Prove two series are equal

The first step is to recognize the fraction involving $e^{\pi\sqrt{n^2+m^2}}$ as $\coth (\pi\sqrt{n^2+m^2})$. Then we can use the Mittag-Leffler expansion of $\coth$, $$ \pi\coth(\pi z) = \frac{1}{z} + 2 \sum_{n=1}^\infty \frac{z}{z^2+n^2}\ . $$ Applying this to $z = \sqrt{m^2+n^2}$, the stuff inside the parantheses in $I$ can be rewritten as $$ \frac{1}{\sqrt{m^2+n^2}} + 2\sum_{p=1}^\infty \frac{\sqrt{m^2+n^2}}{m^2+n^2+p^2} - \frac{1}{\sqrt{m^2+n^2}}\ . $$ After canceling out the $1/\sqrt{m^2+n^2}$, note that the $\sqrt{m^2+n^2}$ factor outside of the parentheses also gets canceled.
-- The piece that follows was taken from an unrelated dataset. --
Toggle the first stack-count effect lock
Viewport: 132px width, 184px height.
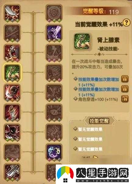click(125, 79)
Thus $$ \frac{\pi^6}{4}I^{-1} = \sum_{m=1}^\infty \sum_{n=1}^\infty \sum_{p=1}^\infty \frac{2}{m^2n^2(m^2+n^2+p^2)}\ . $$ To evaluate this sum, note that if we permute the dummy variables $m\mapsto n$, $n\mapsto p$, $p\mapsto m$, the summand can be rewritten as $$ \frac{2}{n^2p^2(m^2+n^2+p^2)}\ . $$ Permutting again turns the summand into $$ \frac{2}{p^2m^2(m^2+n^2+p^2)}\ . $$ Since relabeling the dummy variables clearly doesn't change the value of the series, we could add all three representations together and get $$ \begin{align} 3\left(\frac{\pi^6}{8I}\right) &= \sum_{m=1}^\infty \sum_{n=1}^\infty \sum_{p=1}^\infty \left(\frac{1}{m^2n^2(m^2+n^2+p^2)} +\right.\\ & \quad\left. \frac{1}{n^2p^2(m^2+n^2+p^2)} + \frac{1}{p^2m^2(m^2+n^2+p^2)}\right) \\ &= \sum_{m=1}^\infty \sum_{n=1}^\infty \sum_{p=1}^\infty \frac{p^2+m^2+n^2}{m^2n^2p^2(m^2+n^2+p^2)}\\ & = \sum_{m=1}^\infty \sum_{n=1}^\infty \sum_{p=1}^\infty \frac{1}{m^2n^2p^2} \\ & = \left(\sum_{m=1}^\infty \frac{1}{m^2}\right)^3 \\ & = \left(\frac{\pi^2}{6}\right)^3 \end{align} $$ From this we can easily solve for $I = 81$.